How to Play the Gold Break-Out in Fixed Income Markets
Today gold is trading over $1,305, for the first time since November 4, 2016.
The breakdown in the USD Index last week was a good signal telegraphing the short-term breakout in gold.
Gold is notoriously difficult to value, but we have found one relationship that seems to consistently work. In the Flow of Funds, we can distill the aggregate value of land in the US by the household sector.
We subtract the nominal value of household real estate from the replacement cost of structures to arrive at the land value of US household real estate. The value of land in the US held by the household sector—a similar asset to gold that doesn’t yield anything per se—tends to lead the value of gold by about five years. Given the increase in land values in recent years, gold should be finding a more solid footing and trending up for the next few years.

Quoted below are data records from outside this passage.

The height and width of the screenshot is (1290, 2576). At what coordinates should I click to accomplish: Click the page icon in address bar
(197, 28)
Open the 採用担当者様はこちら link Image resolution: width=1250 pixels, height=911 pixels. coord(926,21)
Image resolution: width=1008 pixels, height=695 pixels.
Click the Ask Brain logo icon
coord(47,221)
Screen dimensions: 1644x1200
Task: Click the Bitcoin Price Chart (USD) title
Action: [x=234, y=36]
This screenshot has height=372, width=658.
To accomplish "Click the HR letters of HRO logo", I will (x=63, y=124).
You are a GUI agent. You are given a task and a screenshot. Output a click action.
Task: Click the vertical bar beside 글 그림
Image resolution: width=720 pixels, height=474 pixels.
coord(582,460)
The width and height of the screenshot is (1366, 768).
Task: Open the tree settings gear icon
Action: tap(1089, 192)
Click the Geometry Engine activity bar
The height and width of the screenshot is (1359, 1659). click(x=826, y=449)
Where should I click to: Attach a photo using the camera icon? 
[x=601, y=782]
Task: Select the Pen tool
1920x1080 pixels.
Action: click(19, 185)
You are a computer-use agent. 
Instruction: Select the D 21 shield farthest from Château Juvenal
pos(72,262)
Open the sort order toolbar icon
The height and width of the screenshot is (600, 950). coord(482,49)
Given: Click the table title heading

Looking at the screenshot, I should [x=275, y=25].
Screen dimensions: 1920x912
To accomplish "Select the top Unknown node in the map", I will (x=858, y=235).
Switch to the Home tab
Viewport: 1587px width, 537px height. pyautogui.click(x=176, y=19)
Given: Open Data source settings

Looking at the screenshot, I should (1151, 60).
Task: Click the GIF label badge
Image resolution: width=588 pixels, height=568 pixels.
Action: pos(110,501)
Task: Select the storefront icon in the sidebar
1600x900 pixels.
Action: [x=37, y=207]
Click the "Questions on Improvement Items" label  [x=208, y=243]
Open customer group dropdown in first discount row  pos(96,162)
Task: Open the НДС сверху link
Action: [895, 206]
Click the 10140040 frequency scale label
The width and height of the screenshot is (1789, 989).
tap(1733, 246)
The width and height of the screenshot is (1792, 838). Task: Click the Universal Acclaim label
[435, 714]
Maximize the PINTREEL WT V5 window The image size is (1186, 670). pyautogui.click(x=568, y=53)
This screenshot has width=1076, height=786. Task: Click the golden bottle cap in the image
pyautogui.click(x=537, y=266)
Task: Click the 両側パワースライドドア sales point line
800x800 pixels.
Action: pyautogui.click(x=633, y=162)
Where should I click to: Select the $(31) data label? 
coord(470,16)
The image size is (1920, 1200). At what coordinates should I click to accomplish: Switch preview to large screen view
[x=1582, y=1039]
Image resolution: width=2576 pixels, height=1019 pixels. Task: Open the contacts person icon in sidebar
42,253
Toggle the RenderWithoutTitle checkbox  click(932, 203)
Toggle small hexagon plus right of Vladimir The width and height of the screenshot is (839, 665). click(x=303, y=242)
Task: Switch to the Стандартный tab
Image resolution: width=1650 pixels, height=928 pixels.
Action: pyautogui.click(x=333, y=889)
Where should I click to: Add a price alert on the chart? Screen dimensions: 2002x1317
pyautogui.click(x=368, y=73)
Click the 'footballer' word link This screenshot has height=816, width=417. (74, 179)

In addition to buying gold, gold stocks are always another way to play an increase in gold prices. A couple other ideas in the fixed income realm are: 1) longer-dated TIPS in the US, 2) Australian bonds, 3) Canadian bonds, and 4) longer-dated fed funds futures.
A move in gold back to $1,350 should correspond to a 40bps move down in 30-year TIPS, which with a duration of around 25 years, would correspond to a 10% increase in price.
Australian bonds, represented by the JP Morgan Government Bond Index, in USD, should also have a good response to higher gold prices.
Same idea when we look at Canadian bonds.
December 2019 Federal Funds futures began trading in January of this year. Rates implied in the December 2019 Fed Funds futures contract have fallen from a high of 2.1% in March to 1.54% currently. So, prices have risen from 97.9 to 98.46 since March.